De ahí surgió ya, lógicamente, una doble visión del Urbanismo. La de aquéllos que a través de su puesta en práctica veían una forma de mejorar la funcionalidad y los valores ambientales de la ciudad y la de los que entendían que finalmente se había descubierto un precioso mecanismo para evitar los abusos y los excesos que los ensanches urbanos provocaban entre sus protagonistas.
Por tanto es éste, el Urbanismo, un saber nuevo, con poco más de un siglo de historia, y por ello, también, con unas bases todavía precarias e inseguras. Como todo organismo en fase germinal, crece, y simultáneamente tropieza, cae, se incorpora, pero vuelve a caer, y así sucesivamente, sin solución de continuidad. Al principio su ambición fue muy grande y pretendió, pobre de él, dibujar el mundo de un solo brochazo, y se elaboraron planes y planes con la pretensión de responder a las complejas demandas de una sociedad optimista que salía de las revoluciones decimonónicas, sin saber que el pasado iba a ser un siglo duro y sangriento, como ninguno de los anteriores. Es necesario romper los huevos para hacer una tortilla, sentenciaron algunos dirigentes del momento, y las ciudades se construyeron, se destruyeron y se volvieron a construir, varias veces a lo largo del siglo, sin que el Urbanismo lograra hacerse totalmente con ellas.

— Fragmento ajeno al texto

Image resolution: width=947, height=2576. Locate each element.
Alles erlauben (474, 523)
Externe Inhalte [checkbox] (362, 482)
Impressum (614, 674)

La aparición de la informática y la revolución sistémica generó nuevas expectativas a una disciplina en ciernes que necesitaba apoyo moral y recursos científicos para crecer en confianza y credibilidad. El desarrollo de la probabilística se hacía necesaria, ya que dibujar la ciudad del futuro, implicaba, de alguna forma, organizar la sociedad de una determinada manera, y, por tanto, había que prever cómo se comportaría en el futuro, para poder darle forma.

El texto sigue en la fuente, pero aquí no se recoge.